Ao se distanciar do esplêndido clássico homônimo da Disney (1940), “Pinóquio” se mostra tão necessário quanto a adaptação mais famosa da obra de Carlo Collodi (1883) nas telas, provando que uma narrativa tão excepcional quanto a dirigida por Walt Disney pode se deparar com o improvável: encontrar, tempos adiante, outra que seja tão necessária quanto a sua. O resultado alcançado por Guillermo Del Toro atesta que, se por um lado persiste a tese de que filmes definitivos não carecem de refilmagem, releituras de materiais originais que já renderam clássicos podem gestar novas pérolas, caso se distanciem do “primo” famoso.
Confira abaixo o trailer oficial de “Pinóquio” (Divulgação):
Ao se afastar da versão da Disney para abraçar o original literário, Guillermo Del Toro e Mark Gustafson abraçam bem mais que a discussão acerca do que seja humanidade, espinha dorsal da história que narra o desejo de se tornar humano de um boneco de madeira que ganha vida através de magia. Impregnando o seu “Pinóquio” com novas significações além daquelas contidas na obra literária, e longe de (felizmente) absorver as referências contidas no Pinóquio da Disney, o diretor prova que podem existir novas abordagens viscerais de clássicos que já foram filmados, sobretudo se influenciadas pelo espírito do momento, desde que não se deixem levadas pelos modismos rasteiros de uma pauta de agenda determinada por likes das redes sociais.

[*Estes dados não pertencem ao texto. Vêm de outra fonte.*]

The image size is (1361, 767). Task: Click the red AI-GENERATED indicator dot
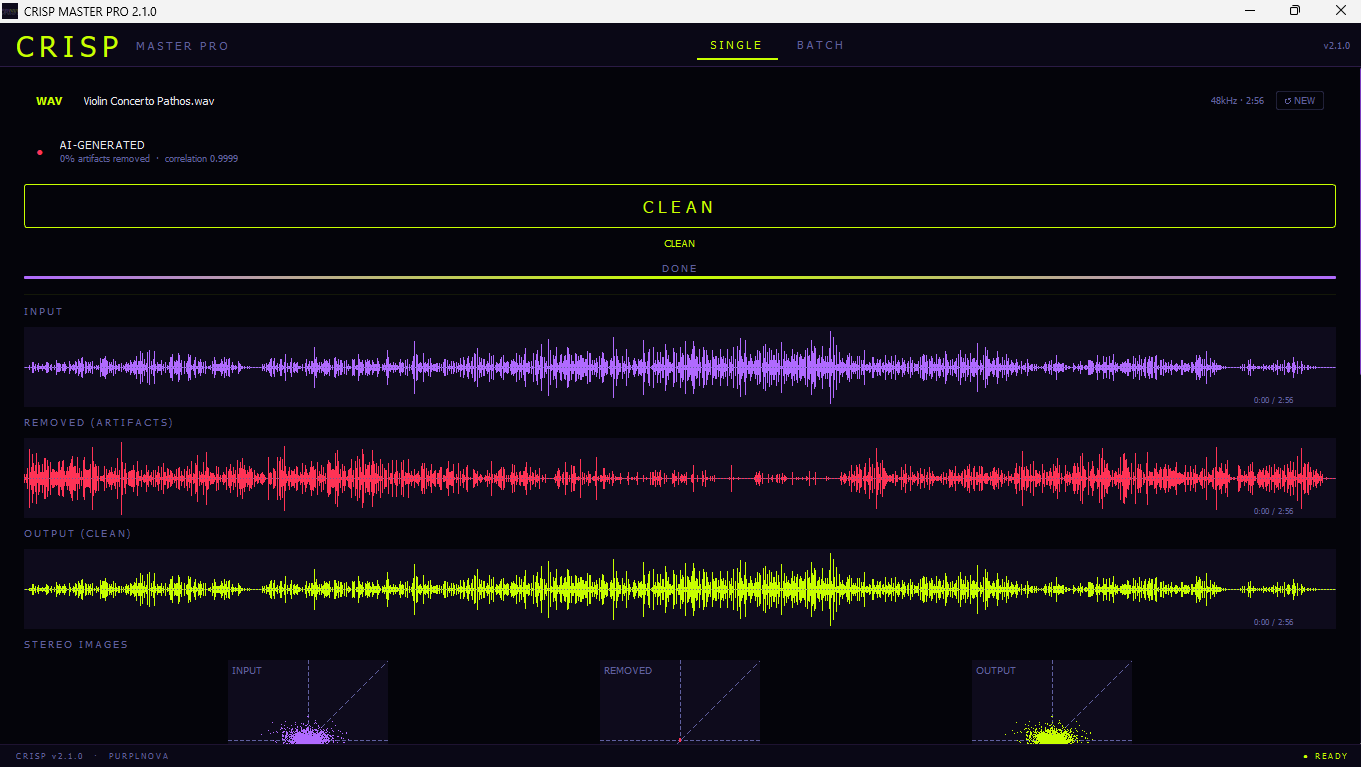click(x=39, y=152)
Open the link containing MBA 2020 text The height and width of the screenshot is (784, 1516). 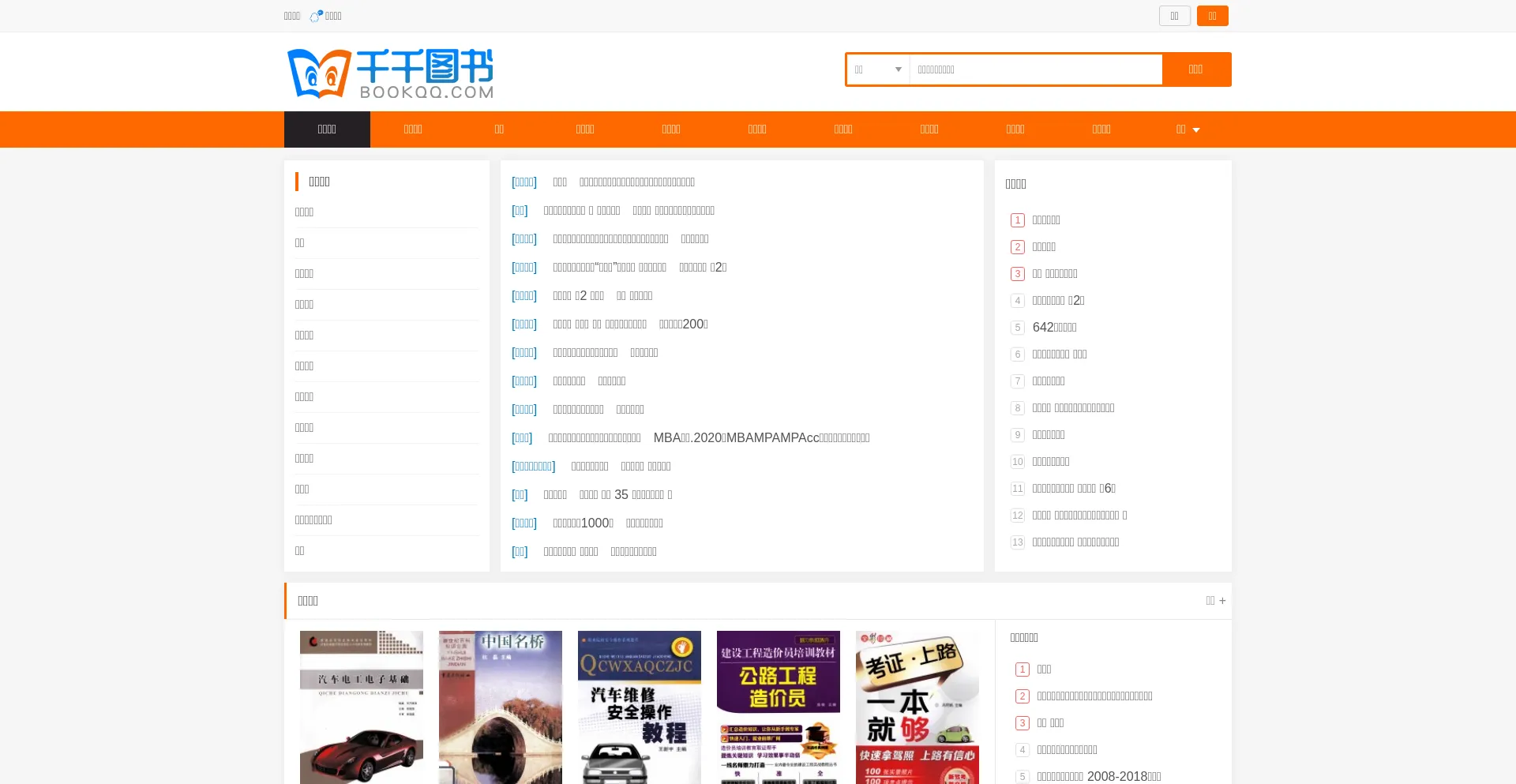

Fascinado pelos aspectos mais sombrios da alma humana, assim como Tim Burton, Del Toro consegue temperar todas as suas realizações terroríficas com poesia capaz de enternecer Edgar Allan Poe. Poucos cineastas conseguem como ele transformar o bizarro, grotesco e insólito, passível de despertar repulsa, em ternura. É assim desde quando sua carreira realmente despontou, com obras como “A espinha do diabo” (2001), “Hellboy” (2004) e “O labirinto do fauno” (2006), avançando por produções mais oníricas, tipo “A forma d’água” (2017), que lhe rendeu o Oscar de ‘Melhor Filme’, ou outras mais assumidamente macabras, como os recentes “A colina escarlate” (2015) e “O beco do Pesadelo” (2021).

Ambientando a história de Carlo Collodi na Itália fascista de Benito Mussolini, vertido inclusive em personagem, e introduzindo tintas antifascistas, Guillermo Del Toro e Mark Gustafson se encarregam de produzir faísca sem caírem no território fácil da lacração.

Um dos longas-metragens mais tristes dos últimos tempos, “Pinóquio” é mais que lampejo de crítica social afinadíssima com o status quo atual – o populismo que, com o poderoso auxílio das fake news elaboradas com requinte nas mídias redes, produz, com a providencial falta de estímulo governamental à educação, uma massa iletrada que, com pavor da diversidade, se converte m um numeroso curral pronto para respaldar a ameaça do novo totalitarismo, acreditando que está defendendo valores tradicionais de família, religião e respeito. Nesse ponto, e por suas múltiplas e soberbas qualidades, “Pinóquio” merece arrebatar o Oscar.